On 13 February 2025, the SU7 Ultra set a certified laptime of 2:09.944 at the Shanghai International Circuit, setting the record for fastest mass-produced vehicle and fastest certified lap record after the first certified laptime was recorded by a Porsche Taycan Turbo GT in October 2024.

On 1 April 2025, the SU7 Ultra driven by Vincent Radermecker set a certified laptime of 7:04.957 on the Nürburgring Nordschleife, setting the record for fastest mass-produced electric vehicle and fastest road legal four-door vehicle, beating the Rimac Nevera and Porsche Taycan Turbo GT, respectively. The time was set in 2-9 C ambient conditions on a dry track on the car's second lap. Xiaomi brought two SU7 Ultras to the Nürburgring for the attempt, which were equipped with the Track Professional package.

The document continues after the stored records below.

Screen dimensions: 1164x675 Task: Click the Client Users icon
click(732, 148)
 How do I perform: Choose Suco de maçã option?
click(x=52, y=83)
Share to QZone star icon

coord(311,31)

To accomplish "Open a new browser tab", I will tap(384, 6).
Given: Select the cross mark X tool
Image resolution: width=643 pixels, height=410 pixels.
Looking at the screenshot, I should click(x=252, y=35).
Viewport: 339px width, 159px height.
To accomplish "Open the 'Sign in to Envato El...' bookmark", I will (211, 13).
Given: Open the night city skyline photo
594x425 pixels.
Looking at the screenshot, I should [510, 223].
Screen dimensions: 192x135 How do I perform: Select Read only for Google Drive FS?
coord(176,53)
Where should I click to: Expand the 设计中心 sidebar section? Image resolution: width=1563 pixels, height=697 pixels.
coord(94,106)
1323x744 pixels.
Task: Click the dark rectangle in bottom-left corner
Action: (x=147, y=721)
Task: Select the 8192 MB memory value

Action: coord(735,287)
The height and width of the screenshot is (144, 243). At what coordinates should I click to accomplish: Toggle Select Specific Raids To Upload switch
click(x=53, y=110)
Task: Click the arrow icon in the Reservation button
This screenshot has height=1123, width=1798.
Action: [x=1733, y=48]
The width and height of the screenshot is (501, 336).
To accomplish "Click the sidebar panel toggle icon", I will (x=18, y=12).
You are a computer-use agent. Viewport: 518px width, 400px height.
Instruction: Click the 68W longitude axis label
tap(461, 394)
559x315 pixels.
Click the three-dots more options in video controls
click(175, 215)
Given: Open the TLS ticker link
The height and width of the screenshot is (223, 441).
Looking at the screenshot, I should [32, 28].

Additionally, the car was modified with safety equipment including an 80 kg full roll cage and racing seats with a six-point harness, with some interior trim removed to compensate for the additional weight, at the request of track officials. When the record was announced on June 11, Xiaomi said that they will stay at the track and attempt to improve on the record.

On 7 May 2026, the SU7 Ultra lost its record to the Porsche Taycan Turbo GT with the Weissach package, alongside a new kit made by Manthey Racing, with the Taycan Turbo GT reclaiming the record of the fastest production car on the Nürburgring Nordschleife with a time of 6:55.553.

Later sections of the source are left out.